# 03 silverado radiator flush



## thermo (Apr 16, 2011)

Whats the best way to flush the radiator on an 03 silverado? it has the 5.3. Also how come GM has deleted the radiator cap on the engines? thanks.


----------



## chevyzrule810 (Oct 5, 2010)

I'm a service technician and anytime someone I know wants a coolant or radiator flushed I bring it to work and do it.I have heard of people using a garden hose to flush it but I'm not sure how effective it is. See what others say to do.


----------



## JimRoss (Sep 23, 2003)

I believe GM's recommended coolant change is 5 years/100,000 miles. You may not even need it changed yet.

I take mine to the dealer. $100 and it's done. No need to find someplace to take the used coolant. You get a good system flush cemical run through it and know it was replaced totaly with new coolant.


----------



## BlizzardBeater (Aug 29, 2010)

Being an 03 would make it at least 8 years old. I would recommend a proffessional flush, that Dex-cool stuff is pretty potent. You dont just want to flush it, you want it cleaned. Im not a huge fan of Dex-cool, I usually replace it with the long life, all color replacement antifreeze. i beleive I use the peak brand.


----------



## JimRoss (Sep 23, 2003)

BlizzardBeater;1332621 said:


> Being an 03 would make it at least 8 years old.


Your correct, I was thinking it was an 08...getting old, CRS happens.



> I would recommend a proffessional flush, that Dex-cool stuff is pretty potent.
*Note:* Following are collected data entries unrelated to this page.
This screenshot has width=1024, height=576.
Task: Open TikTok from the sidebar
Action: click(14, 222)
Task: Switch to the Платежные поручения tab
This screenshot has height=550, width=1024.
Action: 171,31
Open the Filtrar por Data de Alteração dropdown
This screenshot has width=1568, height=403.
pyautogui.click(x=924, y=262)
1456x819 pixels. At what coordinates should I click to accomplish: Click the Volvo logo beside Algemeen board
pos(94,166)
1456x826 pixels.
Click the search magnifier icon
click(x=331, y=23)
You dont just want to flush it, you want it cleaned.


Agreed, thats why I have the stealership do it.



> Im not a huge fan of Dex-cool, I usually replace it with the long life, all color replacement antifreeze. i beleive I use the peak brand.


I understand that the major problem with dex is not changing it when it needs it. They have addressed the gasket problem long ago. If the OP doesnt have a leak now, he should be good as long as it's changed. I do know its not good to mix the dex with anything else, no matter if it states it is compable with dex.


----------



## BlizzardBeater (Aug 29, 2010)

JimRoss;1332660 said:


> Your correct, I was thinking it was an 08...getting old, CRS happens.
> 
> I understand that the major problem with dex is not changing it when it needs it. They have addressed the gasket problem long ago. If the OP doesnt have a leak now, he should be good as long as it's changed. I do know its not good to mix the dex with anything else, no matter if it states it is compable with dex.
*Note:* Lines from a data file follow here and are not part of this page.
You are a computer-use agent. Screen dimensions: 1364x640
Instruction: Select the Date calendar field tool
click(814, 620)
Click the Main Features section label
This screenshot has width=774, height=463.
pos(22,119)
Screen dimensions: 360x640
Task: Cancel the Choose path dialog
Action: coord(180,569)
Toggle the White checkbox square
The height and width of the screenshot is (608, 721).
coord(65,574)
Ya, dont worry about it. I seem to be having A LOT more of those days than I've had before lol. Thumbs Up

My problems with Dex-cool arent with gaskets, as they have fixed that issue, it's what happens to it when it does go bad. It's just been my personal experience to find that Dex-cool has lost its usefulness long before its expected life. But this is truely one of those to each his own things. In my honest opinion, I beleve that coolant, regardless of type of color, should be fully exchanged every 3 years/50,000 miles, whichever comes first.


----------



## thermo (Apr 16, 2011)

Thanks for the help. So do you all think the best bet is to take it to the dealership and let them do it?


----------